273. — Cette science même, après tant d’ambitions, après tant de déceptions aussi qui l’ont ramenée à l’attitude modeste et scrupuleuse de la réflexion critique, fournit aujourd’hui de quoi souligner, par un trait plus net et plus profond, l’essentielle relativité de l’esprit et de la nature. Par là, elle écarte l’antinomie que semblait devoir entraîner le double succès de la vérification expérimentale et de l’application industrielle. La vérification du déterminisme scientifique conduisait à concevoir un système de causes et d’effets, tel que toute apparition future de phénomène est déjà, sub specie quadam æternitatis, prédéterminée dans l’état actuel de l’univers, qu’aucune place n’est laissée à l’intervention contingente de la finalité humaine.
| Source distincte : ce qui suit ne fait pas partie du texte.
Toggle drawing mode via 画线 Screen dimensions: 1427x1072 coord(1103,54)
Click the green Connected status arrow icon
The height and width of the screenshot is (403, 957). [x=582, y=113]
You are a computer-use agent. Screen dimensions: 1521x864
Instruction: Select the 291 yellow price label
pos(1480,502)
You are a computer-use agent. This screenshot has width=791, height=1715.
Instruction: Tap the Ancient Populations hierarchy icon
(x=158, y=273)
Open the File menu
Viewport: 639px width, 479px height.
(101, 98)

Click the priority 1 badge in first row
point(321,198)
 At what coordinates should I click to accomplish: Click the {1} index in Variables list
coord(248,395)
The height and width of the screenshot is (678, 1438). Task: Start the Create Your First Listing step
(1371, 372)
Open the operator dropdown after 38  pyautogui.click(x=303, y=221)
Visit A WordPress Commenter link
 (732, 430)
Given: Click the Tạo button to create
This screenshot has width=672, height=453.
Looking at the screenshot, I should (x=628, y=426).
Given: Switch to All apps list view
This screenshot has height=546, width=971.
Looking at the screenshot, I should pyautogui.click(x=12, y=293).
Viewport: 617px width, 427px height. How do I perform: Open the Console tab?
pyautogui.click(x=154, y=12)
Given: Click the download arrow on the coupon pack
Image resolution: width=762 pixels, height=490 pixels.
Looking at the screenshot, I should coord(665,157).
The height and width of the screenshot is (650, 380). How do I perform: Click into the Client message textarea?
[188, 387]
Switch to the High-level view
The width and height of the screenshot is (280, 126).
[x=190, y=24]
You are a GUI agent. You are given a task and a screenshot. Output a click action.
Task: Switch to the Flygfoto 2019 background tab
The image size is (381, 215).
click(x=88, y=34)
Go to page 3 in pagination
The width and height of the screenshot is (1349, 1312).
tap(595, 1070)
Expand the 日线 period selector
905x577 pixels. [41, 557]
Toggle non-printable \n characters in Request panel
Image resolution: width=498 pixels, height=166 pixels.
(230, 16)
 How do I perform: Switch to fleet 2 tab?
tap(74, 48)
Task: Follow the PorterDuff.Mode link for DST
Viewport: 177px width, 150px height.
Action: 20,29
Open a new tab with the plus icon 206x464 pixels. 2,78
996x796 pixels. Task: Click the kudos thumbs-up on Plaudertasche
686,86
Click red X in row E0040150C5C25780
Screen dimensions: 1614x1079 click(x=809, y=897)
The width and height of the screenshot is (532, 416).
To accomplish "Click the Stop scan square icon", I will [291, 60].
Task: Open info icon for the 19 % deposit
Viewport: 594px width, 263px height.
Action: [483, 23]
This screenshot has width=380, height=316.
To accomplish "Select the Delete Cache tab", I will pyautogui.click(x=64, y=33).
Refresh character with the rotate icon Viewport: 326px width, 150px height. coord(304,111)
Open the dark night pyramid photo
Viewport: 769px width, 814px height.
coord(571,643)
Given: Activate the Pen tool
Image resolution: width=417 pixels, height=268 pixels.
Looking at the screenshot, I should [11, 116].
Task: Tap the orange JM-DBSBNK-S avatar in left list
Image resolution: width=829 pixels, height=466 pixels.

Or, cette conception, il arrivait à la science elle-même de la contredire par l’ampleur inattendue de ses conséquences pratiques, ainsi que le disait Marcelin Berthelot dans le Discours qu’il a prononcé, en 1901, lors de son cinquantenaire scientifique : « Depuis la première moitié du siècle qui vient de finir, sans remonter plus haut, le monde a étrangement changé de figure : les hommes de ma génération ont vu entrer en jeu, à côté et au-dessus de la nature connue depuis l’antiquité, sinon une antiphysis, une contre-nature, comme on l’a dit quelquefois, mais une nature supérieure et en quelque sorte transcendante, où la puissance de l’individu est centuplée par la transformation des forces, jusque-là ignorées ou incomprises, empruntées à la lumière, au magnétisme, à l’électricité[1]. »

Et, en effet, l’existence de cette antiphysis, la transformation du monde, tout au moins de la planète-terre, par la volonté de l’homme, seraient choses incompréhensibles si la nature était un en soi, n’obéissant qu’à sa législation interne, ou encore si, suivant un idéalisme qui ne serait que l’antithèse immédiate de la représentation réaliste, elle devait recevoir la forme rigide d’une législation rationnelle, capable d’épuiser d’un coup le système des choses.

  1. Science et Libre Pensée, 1905, p. 405.